I’m reminded of a writer with whom Updike had little in common, Flannery O’Connor, the tartest of thinkers. The atheist brought to mind the character Sheppard in her story “The Lame Shall Enter First” (Everything That Rises Must Converge, 1965). In a Dec. 16, 1955, letter to “A.” collected in The Habit of Being (1979), O’Connor tells a pertinent story:
 
“I was once, five or six years ago, taken by some friends to have dinner with Mary McCarthy and her husband, Mr. Broadwater. (She just wrote that book, `A Charmed Life.') She departed the Church at the age of 15 and is a Big Intellectual. We went at eight and at one, I hadn't opened my mouth once, there being nothing for me in such company to say. . . . Having me there was like having a dog present who had been trained to say a few words but overcome with inadequacy had forgotten them.

“Well, toward morning the conversation turned on the Eucharist, which I, being the Catholic, was obviously supposed to defend. Mrs. Broadwater said when she was a child and received the host, she thought of it as the Holy Ghost, He being the most portable person of the Trinity; now she thought of it as a symbol and implied that it was a pretty good one. I then said, in a very shaky voice, Well, if it's a symbol, to hell with it.

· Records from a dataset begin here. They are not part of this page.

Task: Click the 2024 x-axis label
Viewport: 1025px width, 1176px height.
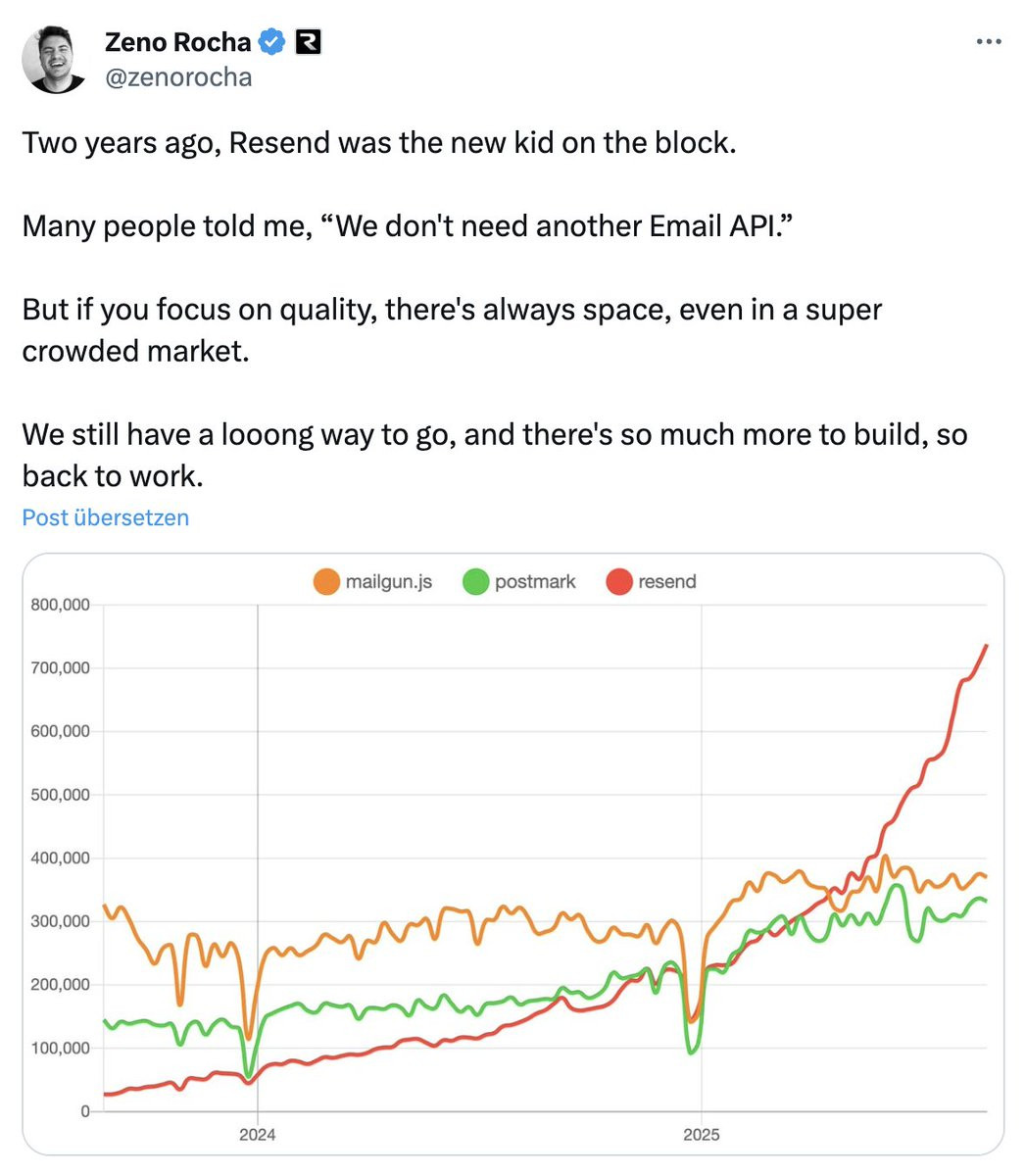Action: pos(258,1135)
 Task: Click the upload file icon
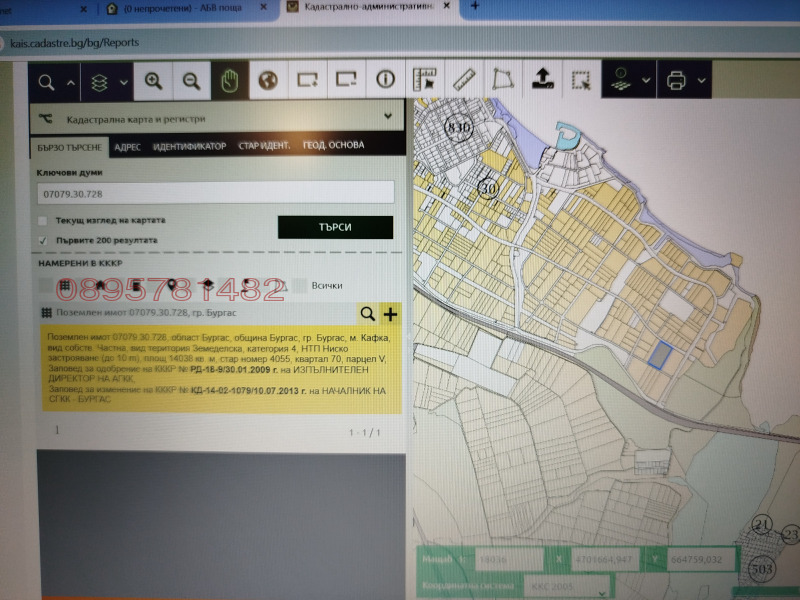[x=541, y=79]
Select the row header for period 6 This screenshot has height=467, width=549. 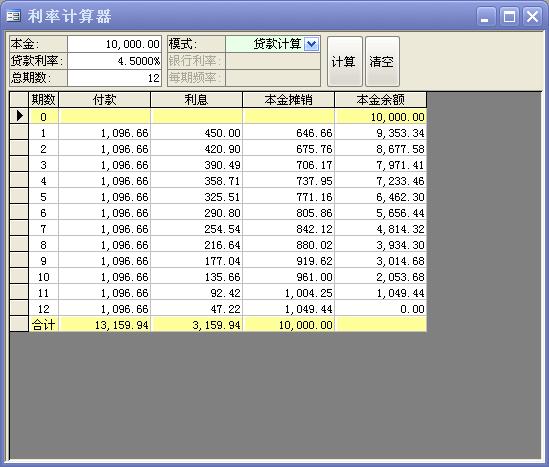click(19, 213)
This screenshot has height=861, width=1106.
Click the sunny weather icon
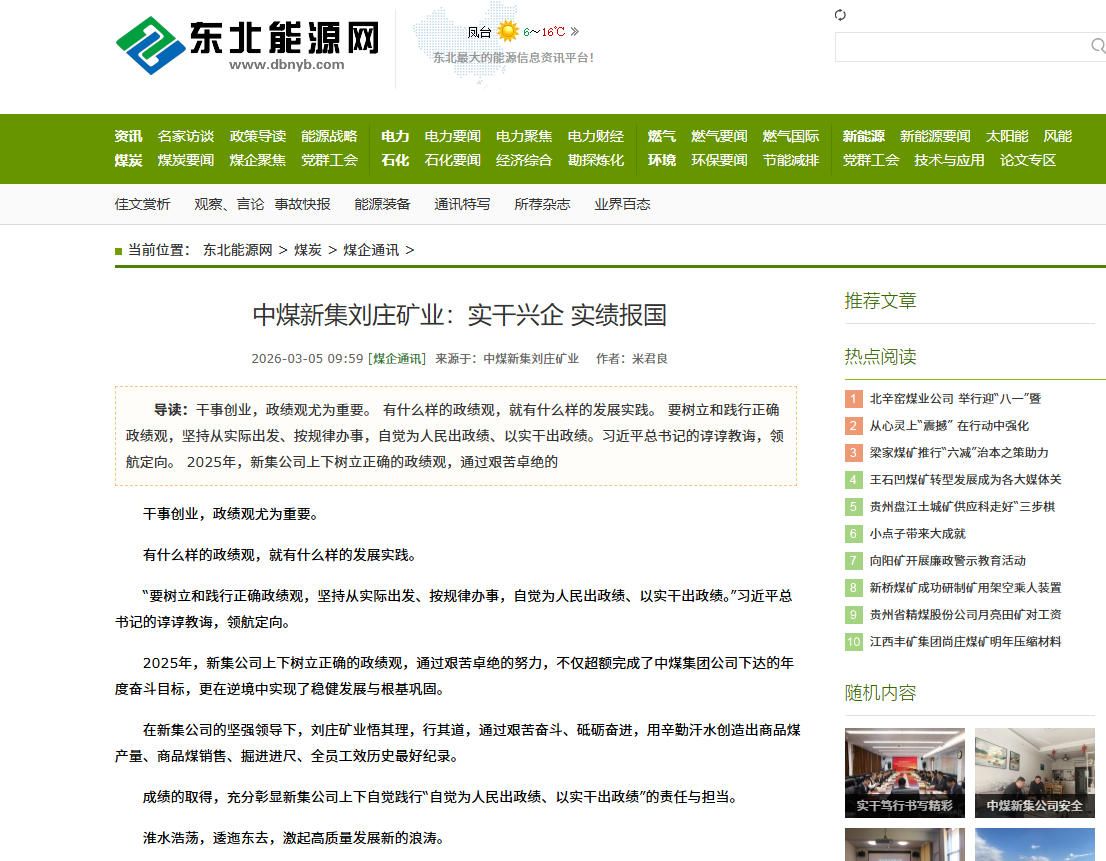point(508,32)
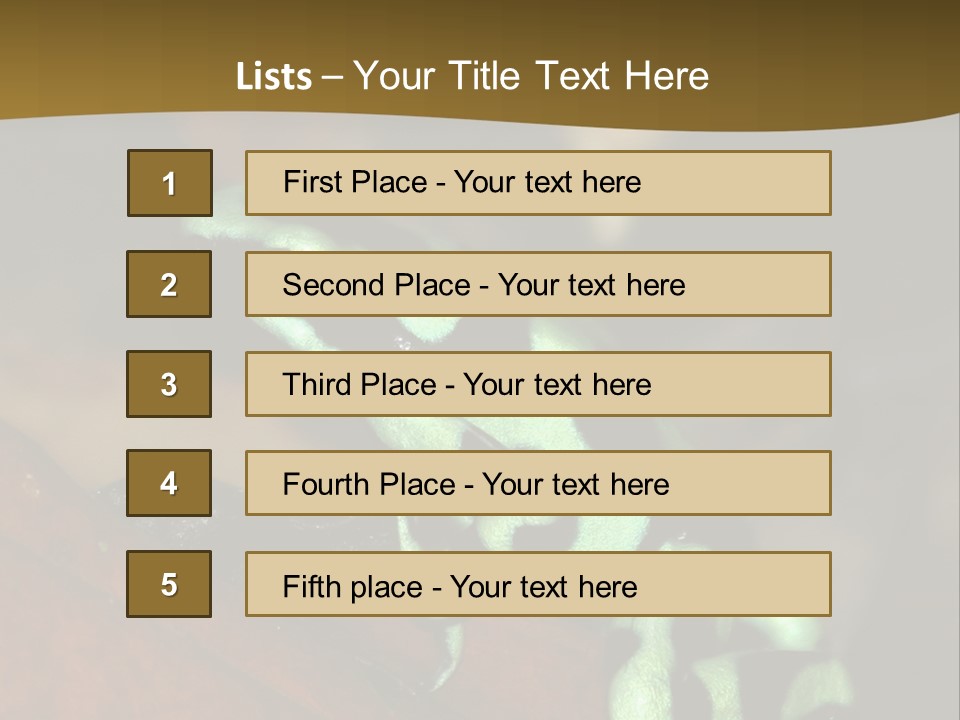Click the number 1 box
The image size is (960, 720).
[169, 183]
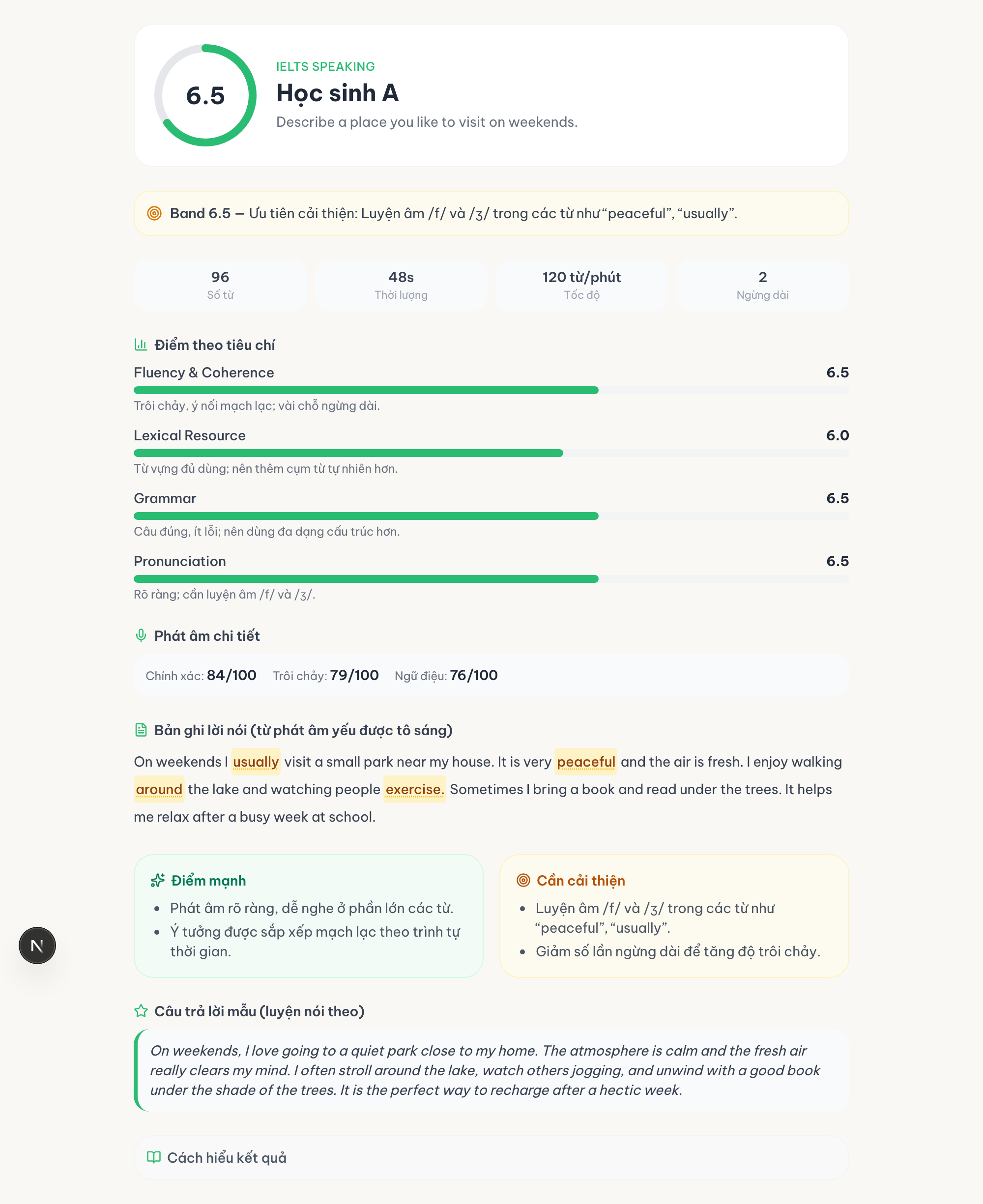Click the Lexical Resource score bar
983x1204 pixels.
[x=491, y=453]
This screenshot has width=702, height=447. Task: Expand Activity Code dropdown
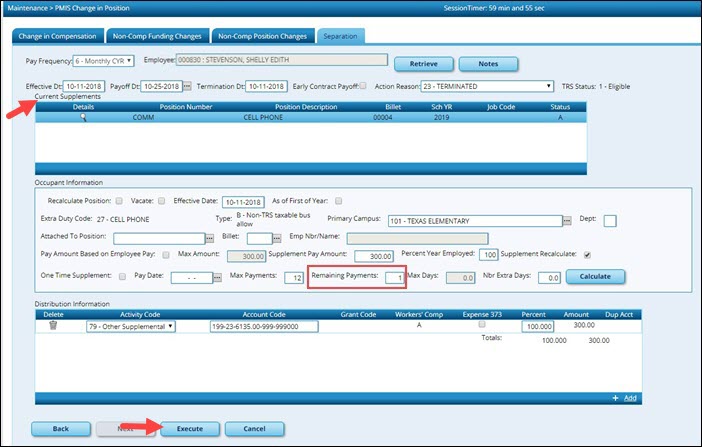(128, 325)
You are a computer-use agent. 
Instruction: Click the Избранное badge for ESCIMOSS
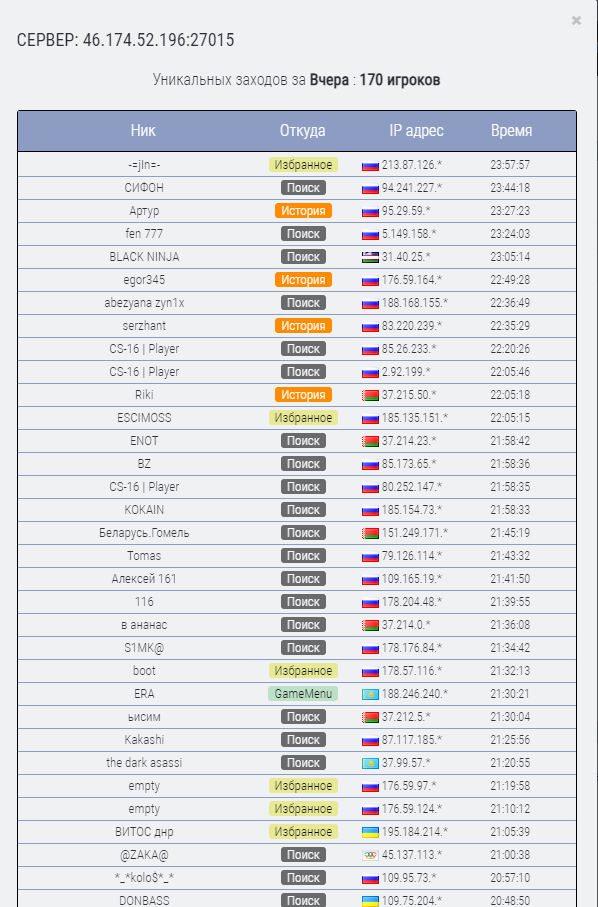(303, 418)
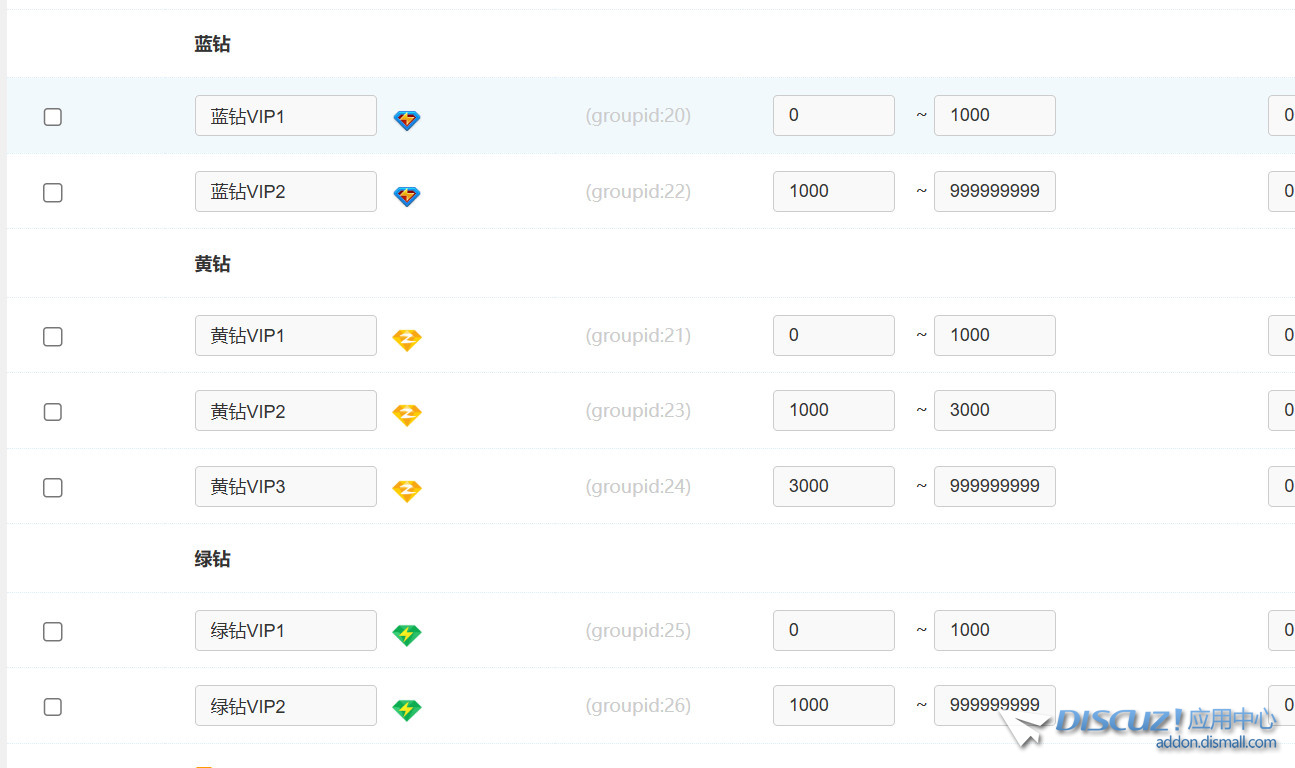
Task: Click the yellow diamond icon beside 黄钻VIP3
Action: (x=407, y=491)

“That was all the defense I was capable of but I realize now that this is all I will ever be able to say about it, outside of a story, except that it is the center of existence for me; all the rest of life is expendable.”

3 comments:

Anonymous said...

uhm maybe, they just got new pews?

George said...

Certainly there is a market for new church furniture. I had never thought about it, but the other week I saw a truck from a company that sells it in front of either First Baptist or Foundry Methodist, in any case about half a mile north of the White House. Neither church is going anywhere.

But churches do close. This afternoon we drove by St. Aloysius on North Capitol St., which closed not long ago, suffering I guess from changes in the neighborhood as inexpensive housing is replaced by office buildings or pricey condos.

Mary McCarthy did not want self confidence--she would lecture Nabokov about Russia.

Nige said...

Over here, pews are out of favour in some church circles, where 'flexible' space and plastic chairs are favoured. At least one of our local churches successfully sold off its pews - good quality oak, 1920s work - to a local woodworking/antiques business. Pews are popular in interior design and even in pubs - a better fate than being broken up and burnt.